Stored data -

◇ ◇ ◇ ◇

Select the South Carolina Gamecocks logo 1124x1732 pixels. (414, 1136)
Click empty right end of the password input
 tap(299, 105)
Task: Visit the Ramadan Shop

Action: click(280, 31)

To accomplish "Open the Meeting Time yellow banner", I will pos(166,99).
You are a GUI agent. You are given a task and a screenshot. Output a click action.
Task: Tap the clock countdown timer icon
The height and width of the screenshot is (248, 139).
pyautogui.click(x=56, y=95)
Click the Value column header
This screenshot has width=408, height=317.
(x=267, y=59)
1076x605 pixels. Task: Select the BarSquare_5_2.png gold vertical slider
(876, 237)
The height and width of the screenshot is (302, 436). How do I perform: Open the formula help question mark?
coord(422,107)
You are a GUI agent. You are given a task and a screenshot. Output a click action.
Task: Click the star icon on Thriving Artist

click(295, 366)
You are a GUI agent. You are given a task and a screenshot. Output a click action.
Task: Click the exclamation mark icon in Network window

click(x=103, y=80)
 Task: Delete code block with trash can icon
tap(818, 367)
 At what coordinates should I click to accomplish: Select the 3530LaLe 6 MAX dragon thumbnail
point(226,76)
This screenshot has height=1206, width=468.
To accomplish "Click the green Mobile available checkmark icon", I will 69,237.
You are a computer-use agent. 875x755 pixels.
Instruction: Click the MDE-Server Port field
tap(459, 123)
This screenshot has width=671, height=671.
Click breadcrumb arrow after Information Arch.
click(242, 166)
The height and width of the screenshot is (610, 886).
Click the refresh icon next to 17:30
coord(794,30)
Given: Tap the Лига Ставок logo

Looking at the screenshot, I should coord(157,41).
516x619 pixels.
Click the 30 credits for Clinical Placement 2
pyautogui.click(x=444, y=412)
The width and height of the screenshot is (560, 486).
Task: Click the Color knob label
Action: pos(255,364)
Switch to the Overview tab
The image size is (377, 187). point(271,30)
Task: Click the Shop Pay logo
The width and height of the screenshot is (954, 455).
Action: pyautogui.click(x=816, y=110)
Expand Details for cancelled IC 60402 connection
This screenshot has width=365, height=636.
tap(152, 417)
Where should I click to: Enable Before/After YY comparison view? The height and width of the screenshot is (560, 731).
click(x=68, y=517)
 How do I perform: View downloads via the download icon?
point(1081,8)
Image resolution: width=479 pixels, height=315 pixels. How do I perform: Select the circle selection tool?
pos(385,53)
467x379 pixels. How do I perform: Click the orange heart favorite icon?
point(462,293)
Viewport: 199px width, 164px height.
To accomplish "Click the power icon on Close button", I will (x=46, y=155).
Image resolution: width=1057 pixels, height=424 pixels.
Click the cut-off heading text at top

◇ ◇ ◇ ◇

WHAT IS NEEDED -
The data must be printed verbatim, line by line.

REPLY -
Select the South Carolina Gamecocks logo 1124x1732 pixels. (414, 1136)
Click empty right end of the password input
 tap(299, 105)
Task: Visit the Ramadan Shop

Action: click(280, 31)

To accomplish "Open the Meeting Time yellow banner", I will pos(166,99).
You are a GUI agent. You are given a task and a screenshot. Output a click action.
Task: Tap the clock countdown timer icon
The height and width of the screenshot is (248, 139).
pyautogui.click(x=56, y=95)
Click the Value column header
This screenshot has width=408, height=317.
(x=267, y=59)
1076x605 pixels. Task: Select the BarSquare_5_2.png gold vertical slider
(876, 237)
The height and width of the screenshot is (302, 436). How do I perform: Open the formula help question mark?
coord(422,107)
You are a GUI agent. You are given a task and a screenshot. Output a click action.
Task: Click the star icon on Thriving Artist

click(295, 366)
You are a GUI agent. You are given a task and a screenshot. Output a click action.
Task: Click the exclamation mark icon in Network window

click(x=103, y=80)
 Task: Delete code block with trash can icon
tap(818, 367)
 At what coordinates should I click to accomplish: Select the 3530LaLe 6 MAX dragon thumbnail
point(226,76)
This screenshot has height=1206, width=468.
To accomplish "Click the green Mobile available checkmark icon", I will 69,237.
You are a computer-use agent. 875x755 pixels.
Instruction: Click the MDE-Server Port field
tap(459, 123)
This screenshot has width=671, height=671.
Click breadcrumb arrow after Information Arch.
click(242, 166)
The height and width of the screenshot is (610, 886).
Click the refresh icon next to 17:30
coord(794,30)
Given: Tap the Лига Ставок logo

Looking at the screenshot, I should coord(157,41).
516x619 pixels.
Click the 30 credits for Clinical Placement 2
pyautogui.click(x=444, y=412)
The width and height of the screenshot is (560, 486).
Task: Click the Color knob label
Action: pos(255,364)
Switch to the Overview tab
The image size is (377, 187). point(271,30)
Task: Click the Shop Pay logo
The width and height of the screenshot is (954, 455).
Action: pyautogui.click(x=816, y=110)
Expand Details for cancelled IC 60402 connection
This screenshot has width=365, height=636.
tap(152, 417)
Where should I click to: Enable Before/After YY comparison view? The height and width of the screenshot is (560, 731).
click(x=68, y=517)
 How do I perform: View downloads via the download icon?
point(1081,8)
Image resolution: width=479 pixels, height=315 pixels. How do I perform: Select the circle selection tool?
pos(385,53)
467x379 pixels. How do I perform: Click the orange heart favorite icon?
point(462,293)
Viewport: 199px width, 164px height.
To accomplish "Click the power icon on Close button", I will (x=46, y=155).
Image resolution: width=1057 pixels, height=424 pixels.
Click the cut-off heading text at top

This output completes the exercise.